Aim of the task: Output exactly the lines that run from the start of the records to the line with "Image resolution: width=1024", counting both ends, and skip the pictures.

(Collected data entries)

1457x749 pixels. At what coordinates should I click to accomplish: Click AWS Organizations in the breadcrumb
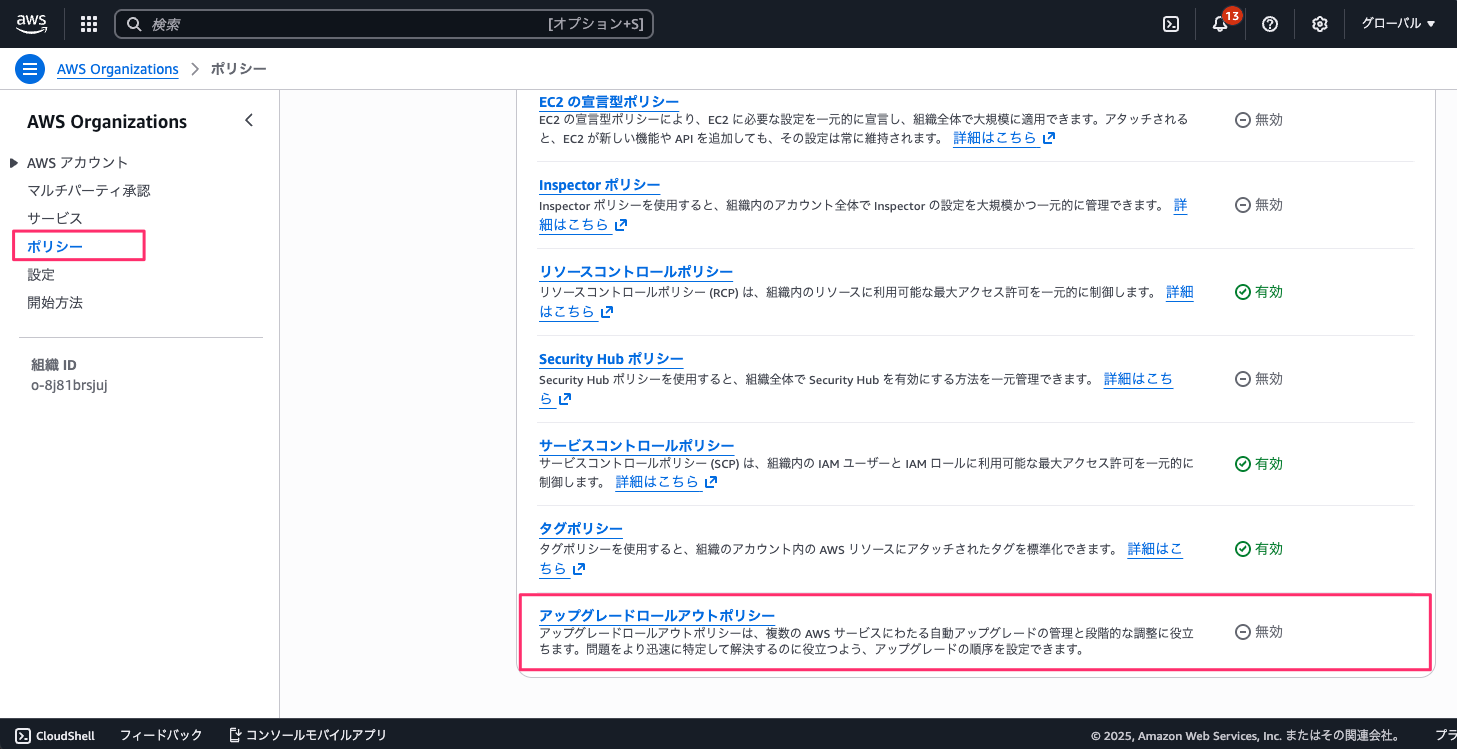point(117,68)
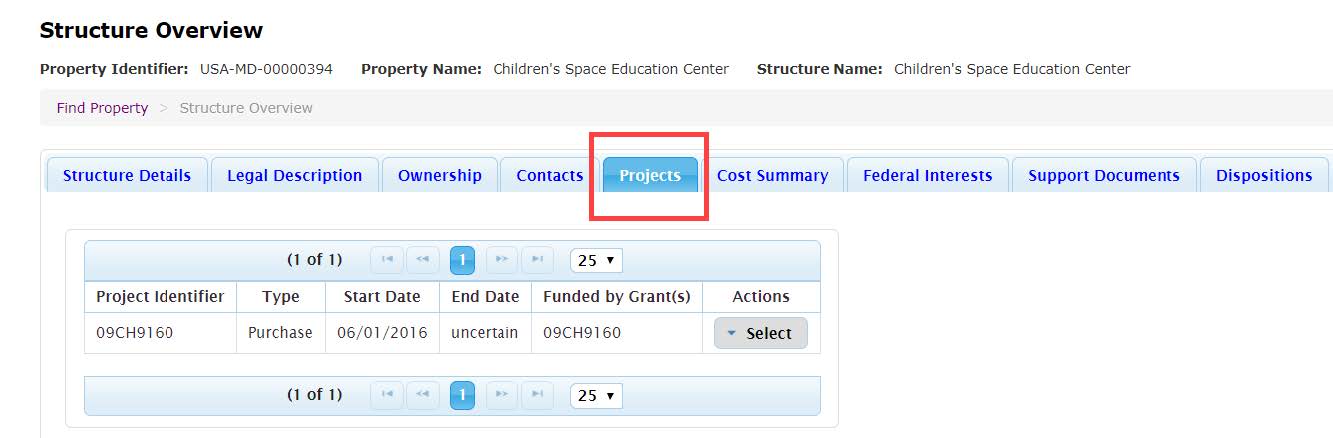
Task: Open the Ownership tab
Action: [x=439, y=175]
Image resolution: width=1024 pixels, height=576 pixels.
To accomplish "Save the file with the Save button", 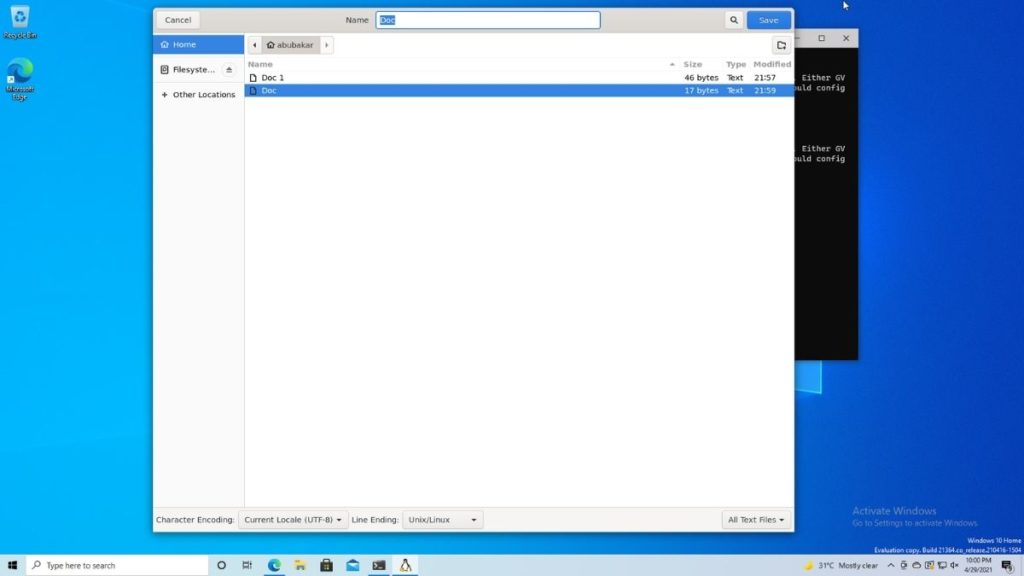I will pyautogui.click(x=768, y=19).
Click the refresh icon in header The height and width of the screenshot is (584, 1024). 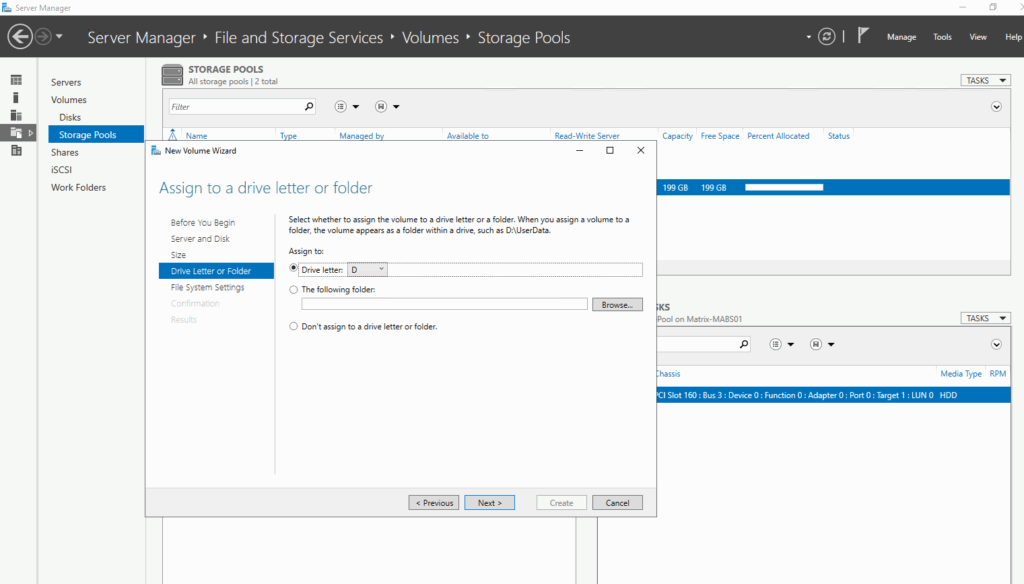click(x=826, y=37)
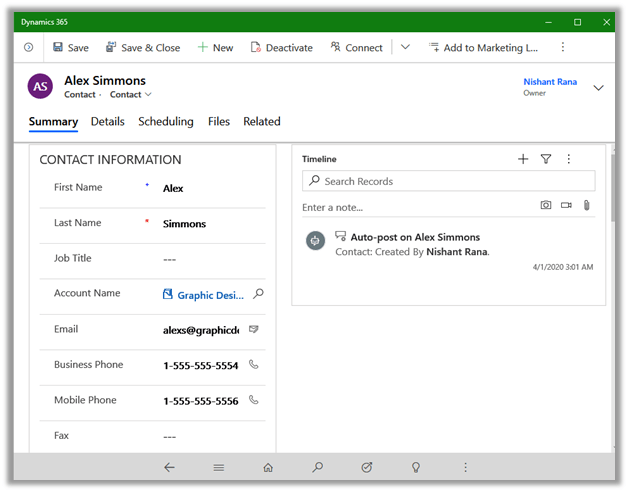Image resolution: width=628 pixels, height=492 pixels.
Task: Click the Search Records field in Timeline
Action: point(450,181)
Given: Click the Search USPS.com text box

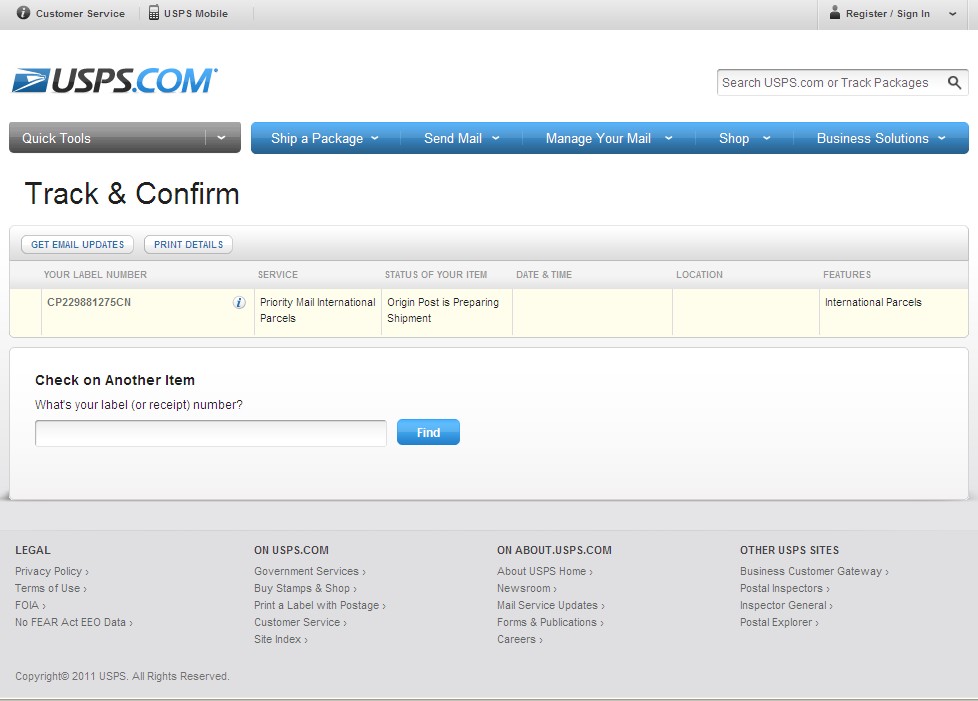Looking at the screenshot, I should (x=828, y=83).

Answer for the task:
1457x749 pixels. At what coordinates should I click to accomplish: Click AWS Organizations in the breadcrumb
point(117,68)
Task: Open the Ownership tab
Action: [x=439, y=175]
Image resolution: width=1024 pixels, height=576 pixels.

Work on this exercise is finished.